Boris Giltburg performs Rachmaninoff's Variations on a theme by Corelli, his transcription of Shostakovich's Quartet no.8, Nicolaï Medtner's sonata no.10 , Scriabin's Piano sonata no.5 , and three movements from Petrushka. Concert recorded on 4 November 2017 at the Auditorium of Radio France.

Auditorium, Maison de la Radio, Paris

Concert given by Boris Giltburg on 4 November 2017 for the weekend "1917 Russian Revolution".

1917: barely at the close of the Revolution, Anatoli Lounatcharski and the Narkompros (the People's Commissariat for Education, P.C.E.) took over the matters of culture and education. As Rachmaninoff hurried to leave the country, the P.C.E. took control of the Muzo, the musical department headed by Arthur Lourié. A musical studio was founded within the Moscow Theater, placed under the authority of Vladimir Nemirovitch Dantchenko.

However, popular aspirations quickly turned into a destructive folly; ultra-chromatic composer and theorist, Arseny Avraamov opined that all pianos should be burned so as to free the people from Bach's well-tempered system, the "greatest culprit of history", whose music had warped permanently the musical senses.

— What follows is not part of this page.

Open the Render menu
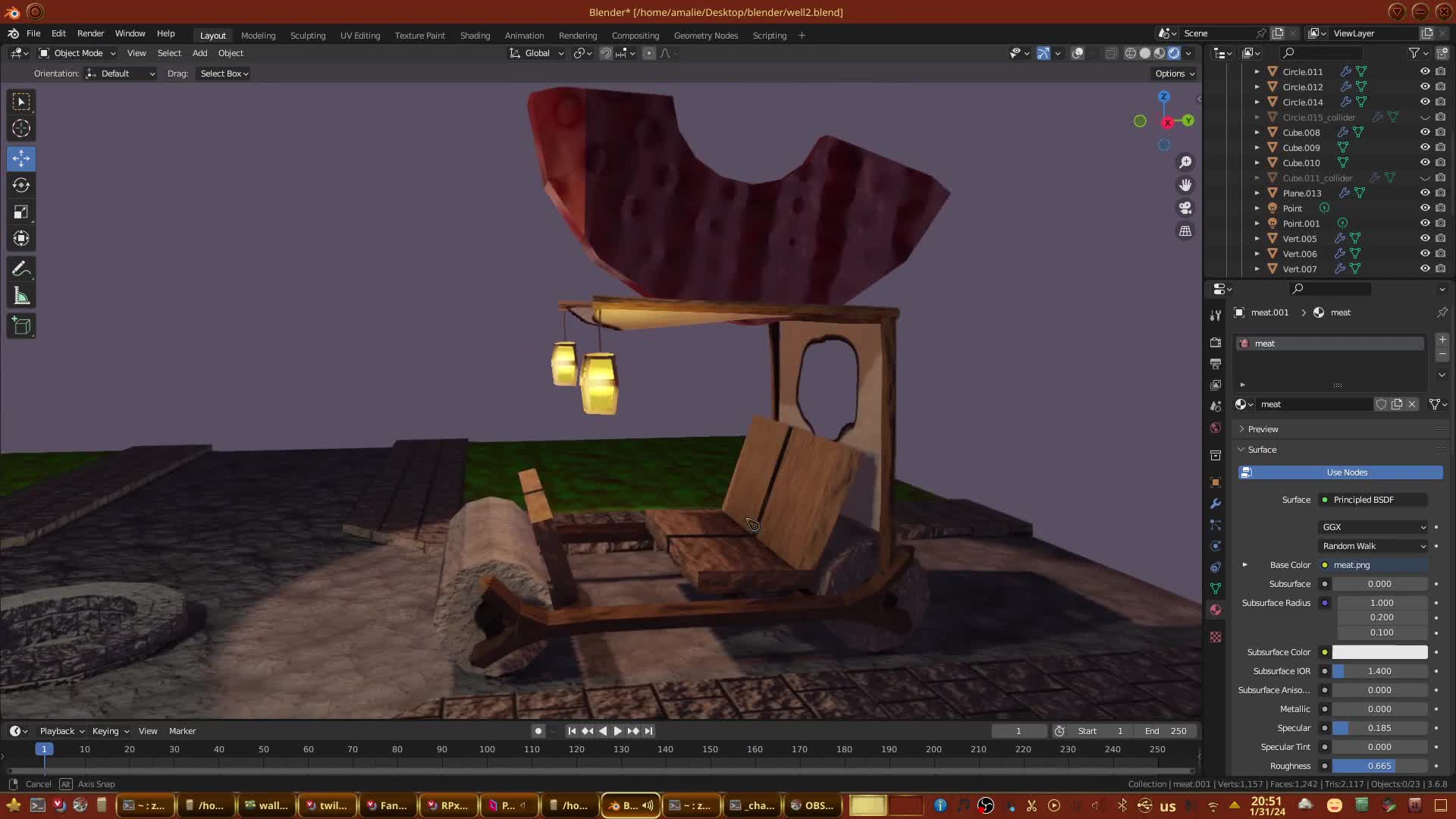Viewport: 1456px width, 819px height. point(90,33)
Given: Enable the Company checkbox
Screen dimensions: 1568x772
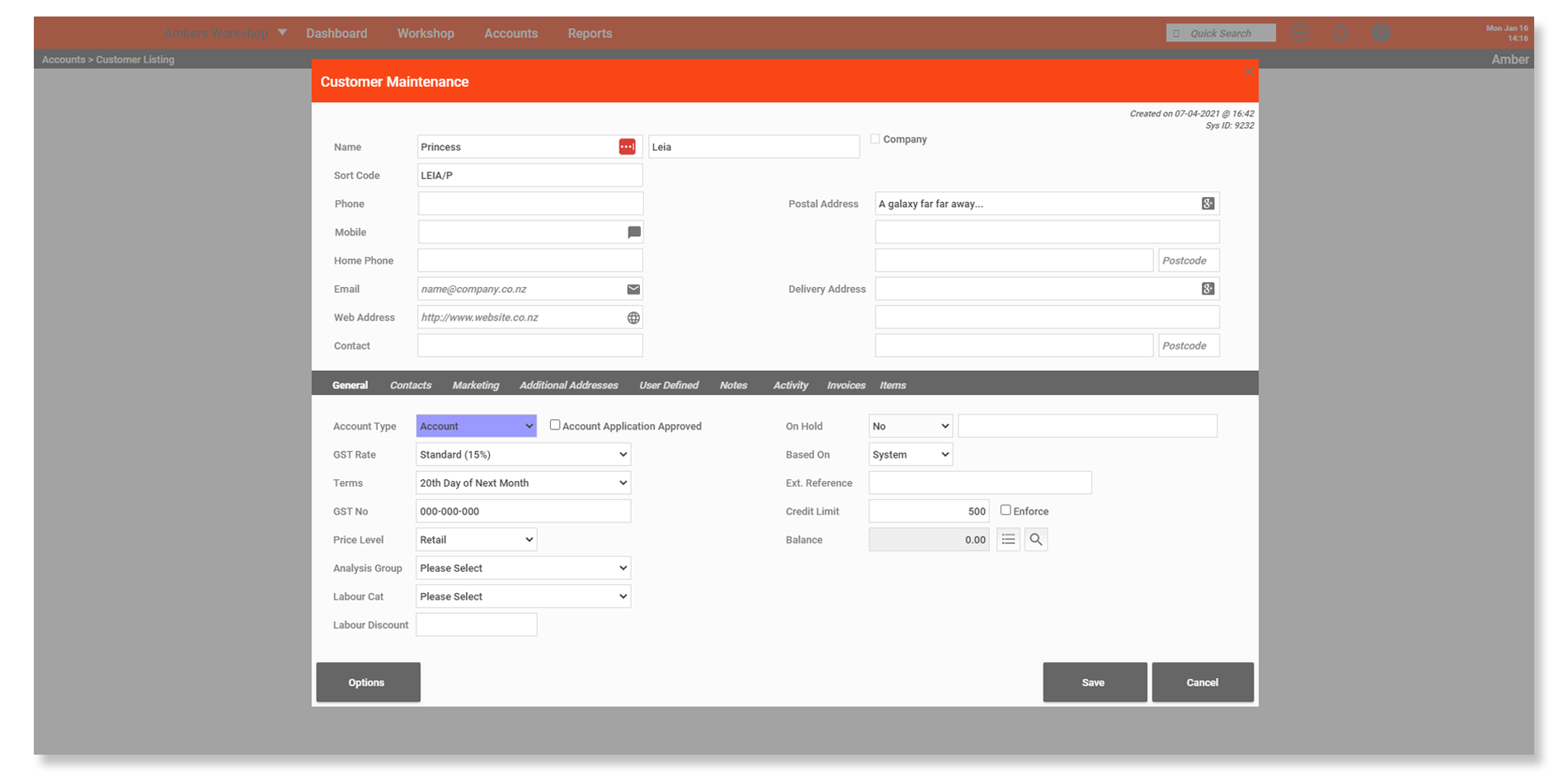Looking at the screenshot, I should tap(875, 139).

For years, alongside Sergueï Dianine and Evgueni Sholpo at the Leonardo da Vinci Society, Avraamov advocated a fusion of the arts and sciences, the use of the latest technology, machines and mechanical orchestras associated with cinematic projections, better suited to the work and lifestyles of his day. In 1922, orchestral hierarchies were overthrown with the idea of an ensemble without a leader: the Persimfans. The rise of worker choirs was swift, and the growing influence of radio broadcasting was increasingly felt. Between 1919 and 1923, in Novgorod, Rostov, Bakou, and Moscow, the principal order was to conquer towns through impressive spectacles. Marked by “Textonoti" [text-scores] and indications by the composer using coloured flags from his platform, Avraamov’s Symphony of Factory Sirens celebrated the memory of the October Revolution. Factory and ship sirens were used alongside artillery canons, infantry regiment weapons, hydroplanes, locomotives, trucks and other “magisterial” whistling machines, all performing the Internationale. Spectators were also invited to sing along following instructions published in the local paper, with descriptions of each intervention, the name of the songs performed by the fanfare, and the victorious exclamations.

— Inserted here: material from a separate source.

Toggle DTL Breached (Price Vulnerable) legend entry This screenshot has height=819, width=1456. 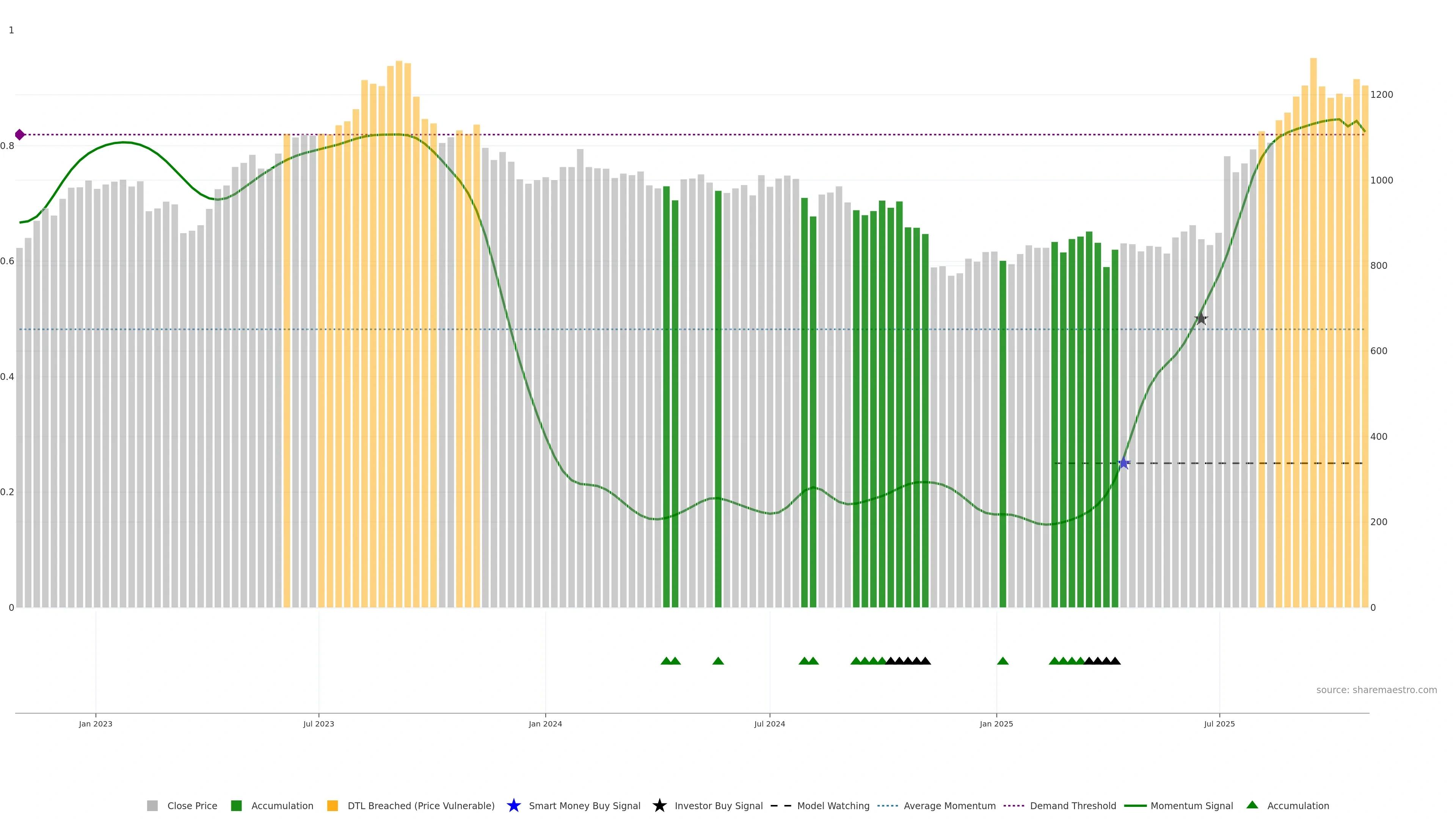(x=420, y=805)
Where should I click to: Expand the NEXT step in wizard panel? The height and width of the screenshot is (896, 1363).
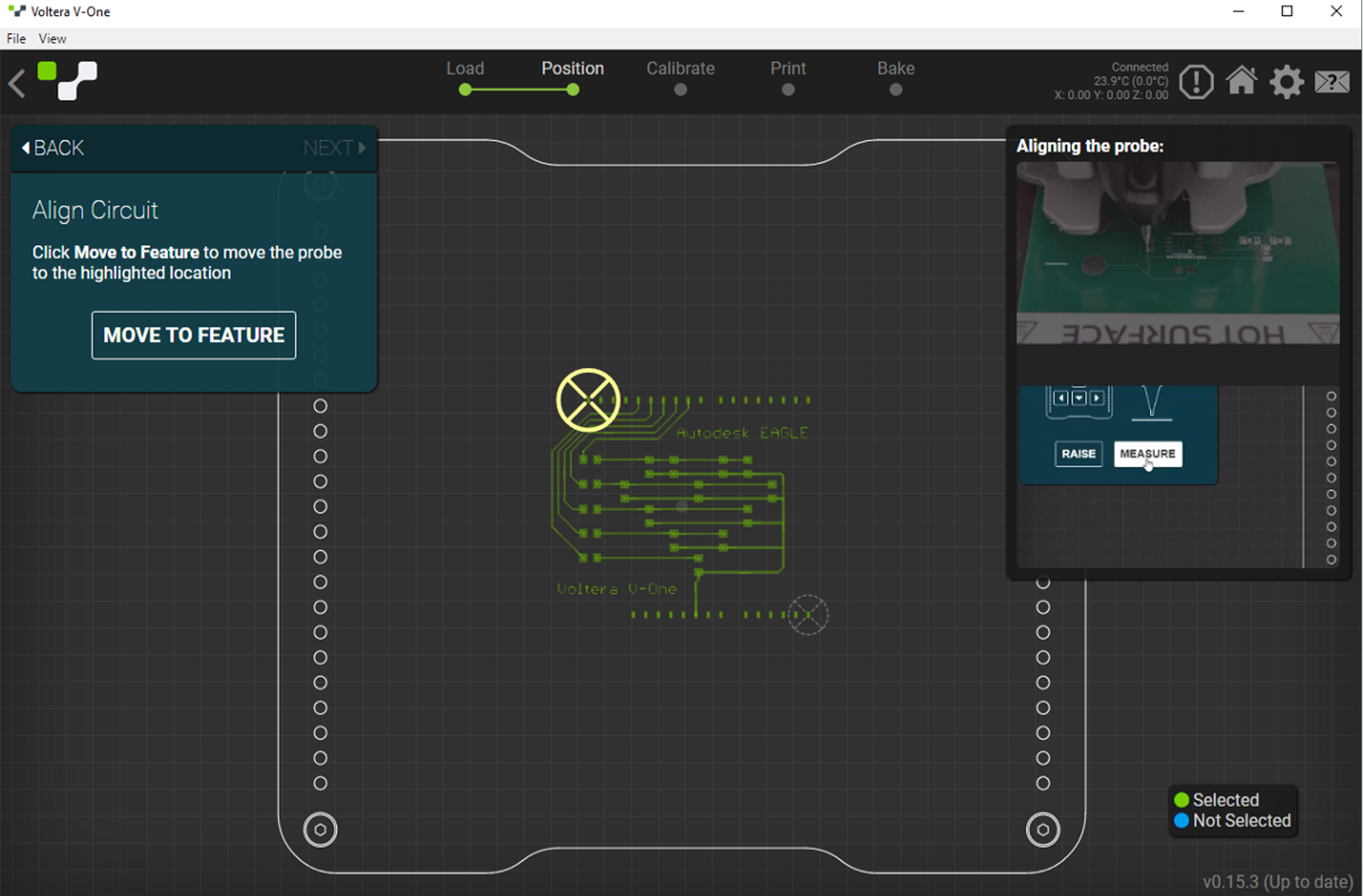pyautogui.click(x=333, y=148)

Naturally, a great number of works appeared, paying homage to the events: composed so as to commemorate the 40th anniversary of the October Revolution, Shostakovich’s Symphony no.11 recalled above all the events twelve years before, in 1905, during the first Bolshevik revolution, starting point of the following conflict. Songs reminisced the fate of political opponents of the previous century, followed by references notably to the prayer sung by Lenin and his exiled brothers when they first learned of the disastrous Red Sunday, on 22 January 1905, when the army opened fire on a crowd of protesters.

The Revolution introduced a new era for music: a century later, it is necessary to count the victims and profiteers. Though the situation was clear. One need only examine the troubling career of Tikhon Khrennikov: at the head of a plenipotentiary institution, he undoubtedly decided the fate of his peers, but appears to have been no more than a relative obstacle for Shostakovich, whose Piano Quintet and Symphony no.7 were awarded the Stalin Prize. Khrennikov was also a victim of censorship, most notably for an opera, though he was widely defended by various musicians, above all Mstislav Rostropovitch, who performed his first cello concerto. 

Confirmed in his role in 1986 and 1991, he experienced an unexpected longevity, in particular when considering the fact he condemned seven young musicians during the Sixth Congress of the Composers' Union in 1979, the only pretext being the unapproved performance of their works in the West! The accused (Elena Firsova, Dimitri Smirnov, Alexander Knayfel, Viktor Suslin, Wiacheslav Artyomov, Sofia Gubaidulina et Edison Denisov) long remembered this ruling, a sad echo of the convictions in 1948. Can we, today, judge Tikhon Khrennikov without running the risk of mistaking the intentions of the man? Judge the music by removing it from its terrifying context? Understand the work without the unbearable urgency of its time?